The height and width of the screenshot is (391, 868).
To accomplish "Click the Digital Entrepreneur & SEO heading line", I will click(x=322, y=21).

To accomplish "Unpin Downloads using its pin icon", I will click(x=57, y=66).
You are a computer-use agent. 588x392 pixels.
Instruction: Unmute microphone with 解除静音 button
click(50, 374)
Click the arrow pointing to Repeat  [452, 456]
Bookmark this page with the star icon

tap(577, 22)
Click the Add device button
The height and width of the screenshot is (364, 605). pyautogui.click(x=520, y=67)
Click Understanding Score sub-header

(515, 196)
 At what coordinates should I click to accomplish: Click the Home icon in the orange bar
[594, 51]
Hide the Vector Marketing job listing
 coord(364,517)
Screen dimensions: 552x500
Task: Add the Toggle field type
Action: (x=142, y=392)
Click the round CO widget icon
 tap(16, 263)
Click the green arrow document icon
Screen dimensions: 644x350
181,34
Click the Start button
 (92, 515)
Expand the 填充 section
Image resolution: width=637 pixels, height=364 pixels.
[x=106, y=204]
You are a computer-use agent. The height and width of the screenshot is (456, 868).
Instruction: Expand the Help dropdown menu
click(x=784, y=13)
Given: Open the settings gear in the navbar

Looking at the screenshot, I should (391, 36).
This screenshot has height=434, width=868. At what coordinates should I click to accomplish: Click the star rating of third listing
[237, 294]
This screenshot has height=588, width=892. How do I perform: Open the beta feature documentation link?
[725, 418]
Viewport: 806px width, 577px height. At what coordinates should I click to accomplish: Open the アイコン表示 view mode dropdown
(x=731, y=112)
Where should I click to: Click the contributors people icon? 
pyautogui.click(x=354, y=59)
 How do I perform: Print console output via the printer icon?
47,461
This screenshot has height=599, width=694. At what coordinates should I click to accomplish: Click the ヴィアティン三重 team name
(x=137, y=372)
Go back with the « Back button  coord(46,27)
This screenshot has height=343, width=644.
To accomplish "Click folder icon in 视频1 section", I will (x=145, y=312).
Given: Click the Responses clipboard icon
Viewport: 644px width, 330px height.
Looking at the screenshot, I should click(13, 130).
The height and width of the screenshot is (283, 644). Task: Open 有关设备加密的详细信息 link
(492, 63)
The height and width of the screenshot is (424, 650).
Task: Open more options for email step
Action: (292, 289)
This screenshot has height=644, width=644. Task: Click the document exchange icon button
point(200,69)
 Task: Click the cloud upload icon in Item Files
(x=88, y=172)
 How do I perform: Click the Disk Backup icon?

======

**Your task:** Output exactly the leading lines of the data, up to and including the line marked by "You are a computer-use agent. 588x392 pixels.".

**Response to this task:**
The height and width of the screenshot is (391, 868).
To accomplish "Click the Digital Entrepreneur & SEO heading line", I will click(x=322, y=21).

To accomplish "Unpin Downloads using its pin icon", I will click(x=57, y=66).
You are a computer-use agent. 588x392 pixels.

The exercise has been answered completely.